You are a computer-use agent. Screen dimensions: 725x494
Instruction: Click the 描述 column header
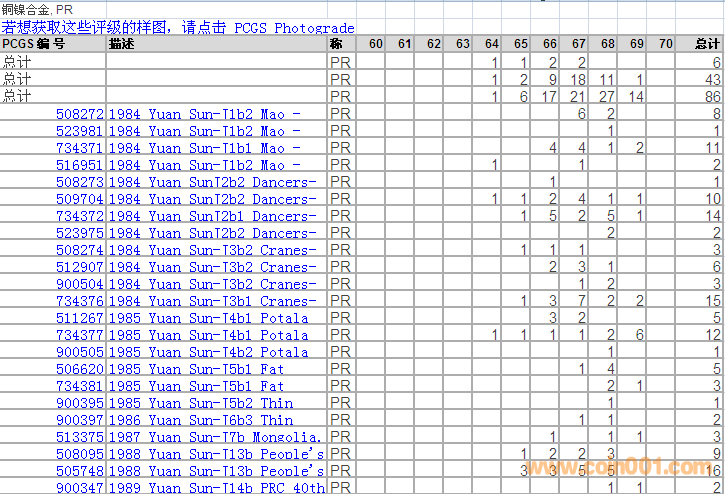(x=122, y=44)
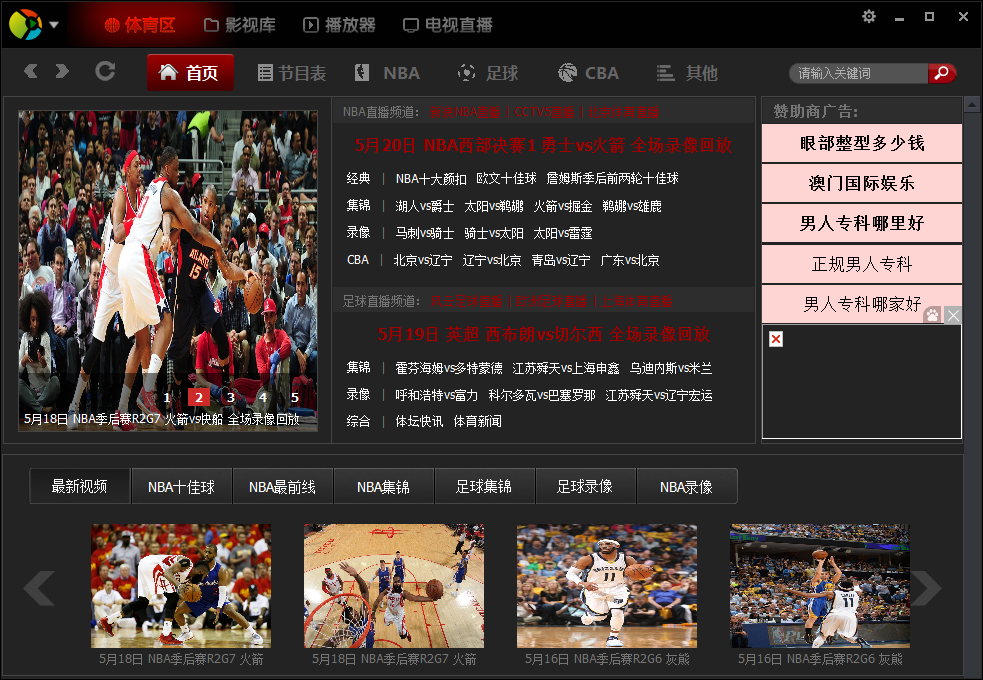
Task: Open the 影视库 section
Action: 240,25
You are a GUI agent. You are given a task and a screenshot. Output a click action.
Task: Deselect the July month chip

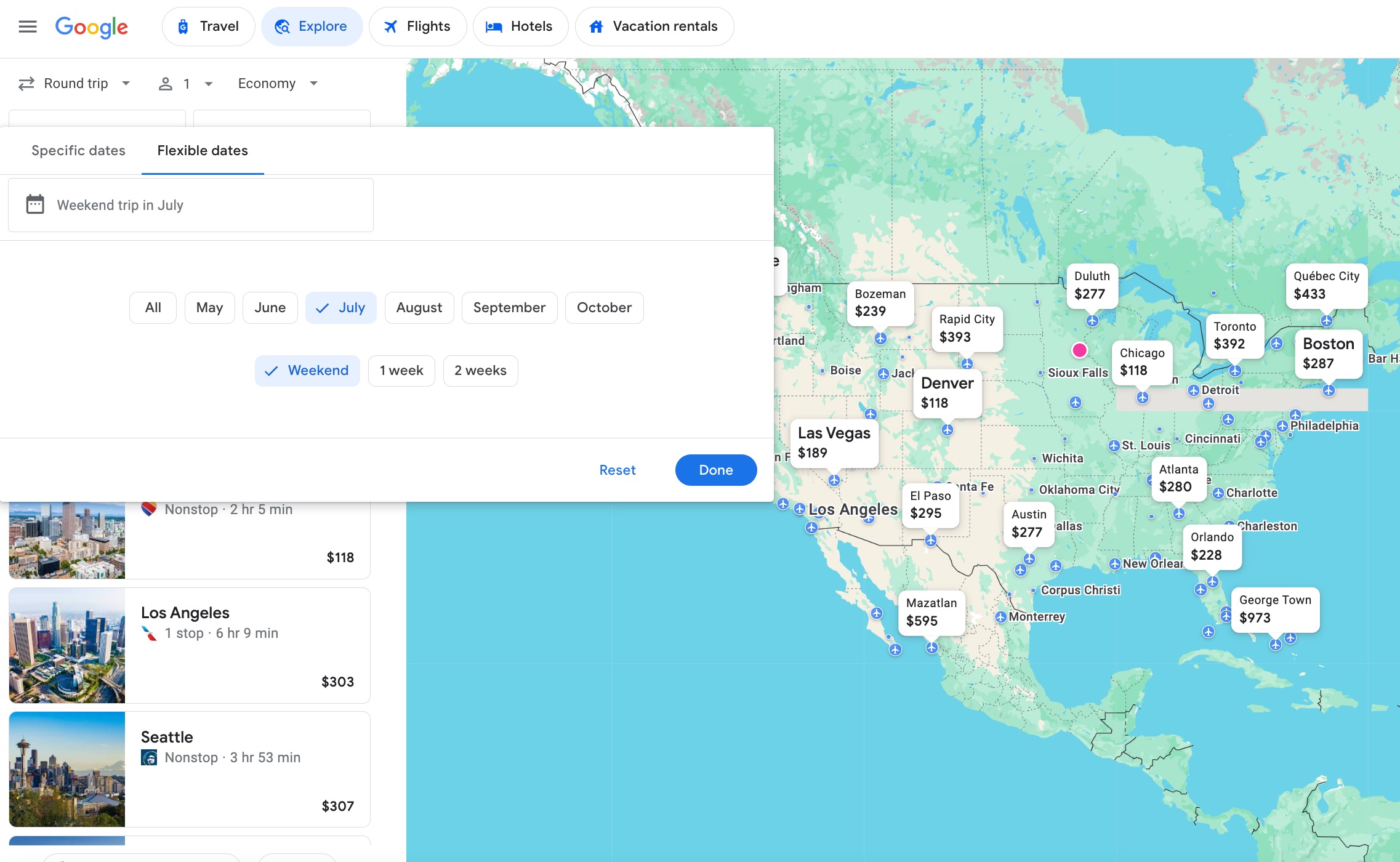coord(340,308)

--

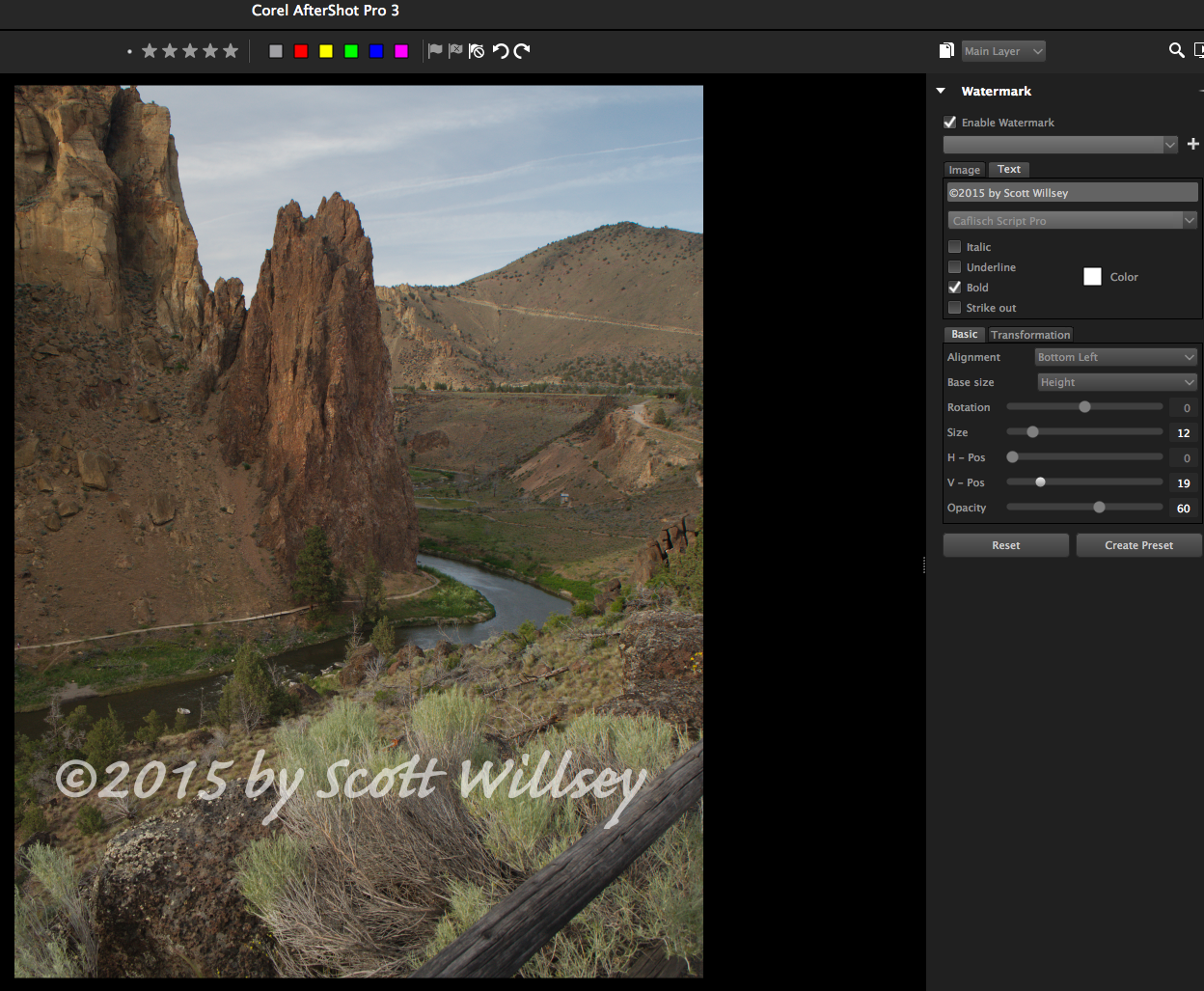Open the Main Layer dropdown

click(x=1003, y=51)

Challenge >>
Pull out each line of the material that contains the word "agent".

Complete answer >>
You are a computer-use agent. Screen dimensions: 725x494
You are a GUI agent. You are given a task and a screenshot. Output a click action.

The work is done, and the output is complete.